— YOUR INSTRUCTIONS —
Copy out the entries from the line containing "Where should I click to: Open 李明客户的跟进提醒" through the line containing "Sort table by", reproducing each line verbatim.

— EXERCISE MATERIALS —
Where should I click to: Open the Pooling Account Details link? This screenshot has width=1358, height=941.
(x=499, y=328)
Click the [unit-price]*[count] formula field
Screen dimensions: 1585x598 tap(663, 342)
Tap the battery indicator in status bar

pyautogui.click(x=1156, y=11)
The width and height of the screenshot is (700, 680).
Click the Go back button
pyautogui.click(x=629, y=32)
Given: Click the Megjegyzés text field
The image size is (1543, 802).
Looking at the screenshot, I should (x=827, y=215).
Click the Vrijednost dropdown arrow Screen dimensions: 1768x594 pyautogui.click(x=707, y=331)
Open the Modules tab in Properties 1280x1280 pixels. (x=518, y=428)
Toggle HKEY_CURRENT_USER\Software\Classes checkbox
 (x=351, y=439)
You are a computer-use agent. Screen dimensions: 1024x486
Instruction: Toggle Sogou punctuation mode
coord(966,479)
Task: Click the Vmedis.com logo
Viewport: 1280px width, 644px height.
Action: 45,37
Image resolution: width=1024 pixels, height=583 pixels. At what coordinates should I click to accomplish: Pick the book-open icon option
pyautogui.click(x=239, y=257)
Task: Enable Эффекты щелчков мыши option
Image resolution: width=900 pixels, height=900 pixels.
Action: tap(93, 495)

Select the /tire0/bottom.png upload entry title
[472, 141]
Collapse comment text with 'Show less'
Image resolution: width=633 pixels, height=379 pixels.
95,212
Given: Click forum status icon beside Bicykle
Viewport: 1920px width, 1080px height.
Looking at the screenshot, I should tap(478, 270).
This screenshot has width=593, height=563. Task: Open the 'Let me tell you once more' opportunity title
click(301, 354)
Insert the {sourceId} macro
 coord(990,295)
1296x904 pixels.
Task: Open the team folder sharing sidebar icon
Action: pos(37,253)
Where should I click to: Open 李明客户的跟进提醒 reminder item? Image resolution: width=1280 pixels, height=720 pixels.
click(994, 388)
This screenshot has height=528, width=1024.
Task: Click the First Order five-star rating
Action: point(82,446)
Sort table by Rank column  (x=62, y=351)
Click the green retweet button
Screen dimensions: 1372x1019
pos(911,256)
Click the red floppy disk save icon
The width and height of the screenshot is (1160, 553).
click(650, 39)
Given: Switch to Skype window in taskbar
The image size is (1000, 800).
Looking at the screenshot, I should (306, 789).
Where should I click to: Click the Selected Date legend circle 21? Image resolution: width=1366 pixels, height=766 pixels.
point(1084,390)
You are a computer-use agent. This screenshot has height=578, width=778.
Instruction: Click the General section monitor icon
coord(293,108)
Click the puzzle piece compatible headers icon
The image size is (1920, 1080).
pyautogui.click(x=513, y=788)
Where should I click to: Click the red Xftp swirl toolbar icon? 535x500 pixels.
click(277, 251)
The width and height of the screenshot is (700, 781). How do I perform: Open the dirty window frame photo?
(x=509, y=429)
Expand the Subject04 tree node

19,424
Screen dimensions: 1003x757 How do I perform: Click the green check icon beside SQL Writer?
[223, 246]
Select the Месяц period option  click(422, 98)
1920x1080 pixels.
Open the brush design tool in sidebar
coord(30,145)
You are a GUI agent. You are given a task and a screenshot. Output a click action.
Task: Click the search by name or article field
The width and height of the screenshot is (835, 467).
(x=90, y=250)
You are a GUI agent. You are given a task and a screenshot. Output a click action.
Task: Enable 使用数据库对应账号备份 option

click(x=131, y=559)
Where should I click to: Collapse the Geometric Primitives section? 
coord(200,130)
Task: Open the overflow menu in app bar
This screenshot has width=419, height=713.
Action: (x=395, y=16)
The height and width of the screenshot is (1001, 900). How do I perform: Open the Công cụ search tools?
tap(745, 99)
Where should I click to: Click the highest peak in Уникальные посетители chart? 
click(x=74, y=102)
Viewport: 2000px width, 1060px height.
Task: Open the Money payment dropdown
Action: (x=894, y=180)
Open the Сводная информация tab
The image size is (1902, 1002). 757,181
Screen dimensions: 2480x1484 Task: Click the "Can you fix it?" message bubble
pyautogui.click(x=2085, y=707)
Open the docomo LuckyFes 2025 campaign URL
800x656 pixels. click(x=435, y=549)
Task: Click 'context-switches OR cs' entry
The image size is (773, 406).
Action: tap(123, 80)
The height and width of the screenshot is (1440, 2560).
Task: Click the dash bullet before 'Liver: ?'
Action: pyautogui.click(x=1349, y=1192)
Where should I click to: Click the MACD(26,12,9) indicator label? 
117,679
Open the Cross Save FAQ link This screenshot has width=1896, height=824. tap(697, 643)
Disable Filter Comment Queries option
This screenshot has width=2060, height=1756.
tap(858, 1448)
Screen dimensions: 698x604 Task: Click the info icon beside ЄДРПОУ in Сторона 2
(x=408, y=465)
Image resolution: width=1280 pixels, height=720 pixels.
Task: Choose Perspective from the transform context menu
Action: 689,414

— RIGHT ANSWER —
Where should I click to: Open 李明客户的跟进提醒 reminder item? Image resolution: width=1280 pixels, height=720 pixels.
click(994, 388)
This screenshot has height=528, width=1024.
Task: Click the First Order five-star rating
Action: point(82,446)
Sort table by Rank column  (x=62, y=351)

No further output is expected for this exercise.